Marília e Torres estão no centro das investigações que apuram se a PRF (Polícia Rodoviária Federal) montou centenas de blitze no segundo turno para atrapalhar eleitores petistas e favorecer Jair Bolsonaro (PL).
A suspeita da PF é de que a operação tenha sido planejada a partir de um levantamento feito por ela com os locais em que Lula teve mais de 75% dos votos no primeiro turno. O ex-diretor da PRF Silvinei Vasques está preso de forma preventiva desde agosto.
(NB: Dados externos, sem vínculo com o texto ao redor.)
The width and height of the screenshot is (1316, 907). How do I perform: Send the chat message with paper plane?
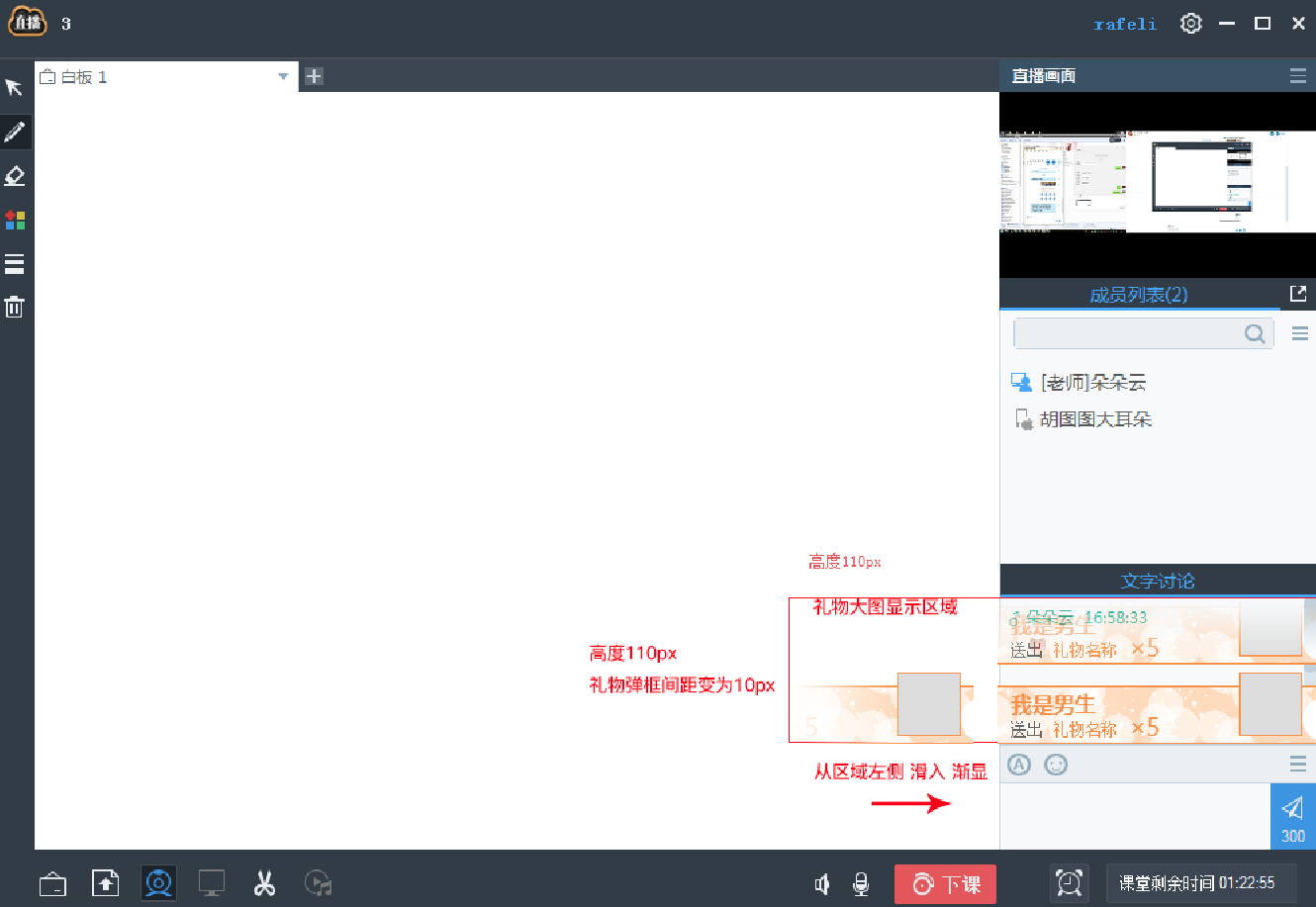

“Havia uma certa pressão para que eu fizesse um relatório que indicasse a relação do PT com facções criminosas, pois havia alguns indicativos disso, mas não fizemos porque não havia comprovação”, diz outro trecho do texto.
Procurada pela Folha, a defesa de Marília afirmou em nota que desconhece a suposta anotação. “A defesa técnica não teve acesso e desconhece essa suposta anotação. Se ela existir, é sigilosa e seu vazamento deve ser apurado.”
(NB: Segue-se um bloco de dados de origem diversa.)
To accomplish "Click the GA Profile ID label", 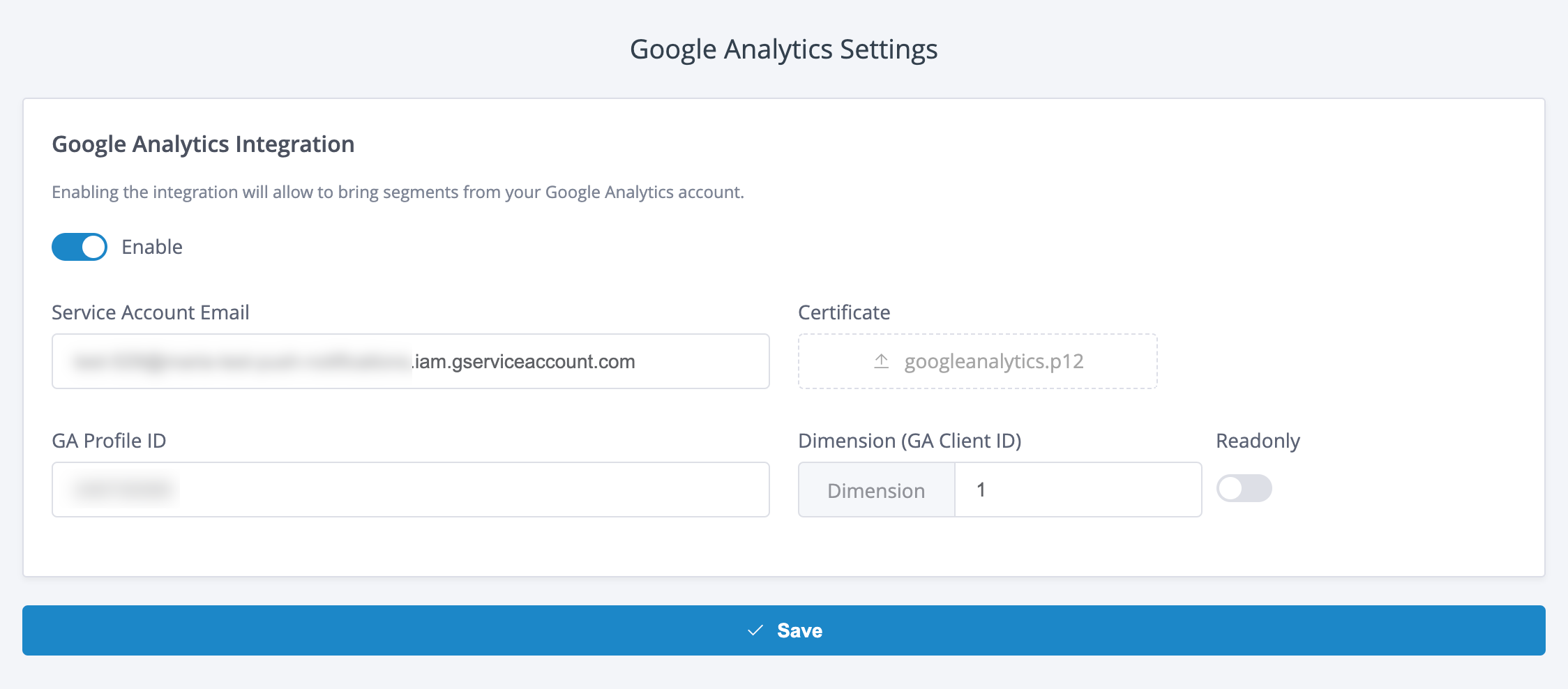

Marília foi diretora de inteligência do Ministério da Justiça no governo Bolsonaro e acompanhou Torres de volta à Secretaria de Segurança do Distrito Federal após a vitória de Lula. Ela era a responsável pela inteligência da secretaria em 8 de janeiro, dia dos ataques golpistas contra as sedes dos três Poderes.
A anotação localizada no celular de Marília também detalha uma suposta pressão de Torres para que a Polícia Federal reforçasse o efetivo no segundo turno das eleições. O ex-ministro chegou a dizer, segundo o texto, que trocaria o então diretor-geral da corporação, Márcio Nunes, se Bolsonaro fosse reeleito.
De acordo com o registro, Torres reclamou que a PF estava fazendo “corpo mole” e que, por isso, a própria Secretaria de Operações Integradas planejaria as ações. O texto descreve ainda uma reunião entre as equipes do ministério e da corporação sobre os indícios de compra de votos no Nordeste.
“Márcio perguntou se havia relatório de inteligência sobre isso, eu disse que ia tentar ver se conseguíamos demonstrar o incremento de crimes eleitorais para que houvesse justificativa de aumento de efetivo em relação ao segundo turno. Porém, conversei com o Tomás [supostamente Tomás Vianna, ex-coordenador de inteligência do ministério], e concluímos que não havia esse incremento.”
A anotação também diz que o ministro “chegou a comentar que gostava muito do Márcio mas que não era uma pessoa muito firme para aquele momento e que numa eventual vitória nas eleições ele trocaria o DG [diretor-geral]”.
“Márcio não queria cumprir a determinação dele, e acabou não cumprindo, pois os planejamentos não foram seguidos.”
A defesa de Torres não quis se manifestar. “A defesa do ex-ministro Anderson Torres tomou conhecimento deste fato pela imprensa. Não teve acesso oficial aos documentos ou perícias e, por isso, prefere se manifestar nos autos em momento oportuno”, declarou o advogado Eumar Novacki, em nota.
A CPI também localizou entre as imagens do celular da delegada o print de uma tela em que aparece o tuíte escrito por um usuário em 29 de outubro, um dia antes do segundo turno.
O texto dizia: “Até o ônibus oriundo de Santo-Sé, na Bahia, que transporta pacientes que fazem tratamento médico em Salvador foi retido pela Polícia Rodoviária Federal. Eles estão tocando o terror para aumentar a abstenção no Nordeste! É criminoso! O TSE precisa agir urgentemente!”.